Test metrics give false security. Focus on your dangerous code first.

Jasper Sprengers
6 min readApr 12, 2021

TL;DR
Pushing for test coverage is a bad incentive. It favors quantity over quality. You should prioritize your code with regard to test-worthiness. I discuss three such categories. First there is code that processes unmanaged and possibly malicious (user)input. You should test this for robustness. Secondly there is complex business logic with possible implementation errors. Test this for correctness. Thirdly there are quirks with trusted frameworks running code that doesn’t perform at scale. Run performance tests under realistic production loads to capture these.

If you like to get serious with test automation there are lots of great tools to pack in your kit. Every language has their preferred frameworks and plugins for writing tests, running them and gathering metrics into fancy reports. Slick videos can give non-techies the impression that test automation is all about picking the right tools and they will test our code for us. Unfortunately, the tools only take care of the execution stage. We still need you to write the tests, but at least they can run on cheap CPU time instead of expensive people time.
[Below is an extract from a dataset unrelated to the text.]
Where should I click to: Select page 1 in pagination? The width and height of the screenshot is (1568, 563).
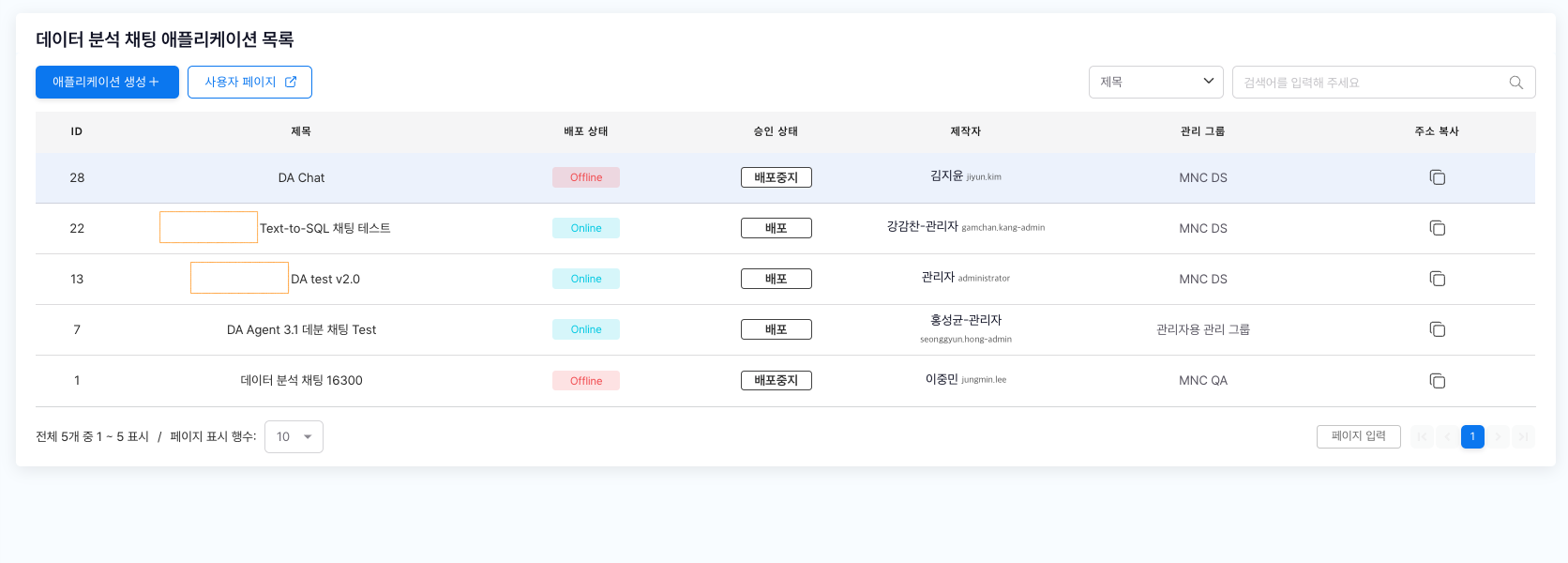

Test tooling is great at churning out stats. The most popular metrics are coverage on file, method, line and branch level, in ascending order of usefulness. We also love to see trends develop over time — as long as they go up. Yet in your hearts we know that test coverage alone is not enough. It really only tells you which production code was touched by some test code and that it encountered no runtime errors. It’s not a good indicator of code fitness, adaptability, or any of the other *-ilities. Without assertions the behavior of the production code is not even validated. Without proper organization and meaningful names, the body of tests becomes painful to manage and loses its greatest benefit, which is to stand in as (part of) the specification.

Quantity over quality

Metrics-lovers favor quantity over quality. There’s the amusing and apocryphal tale of the Soviet television plant where every last week of the month factory workers would just bang in the screws with a hammer in order to meet their output targets. In the same vein bad development managers reward manual testers for the number of bugs they report, not the severity. What you get is a police force that only writes parking tickets.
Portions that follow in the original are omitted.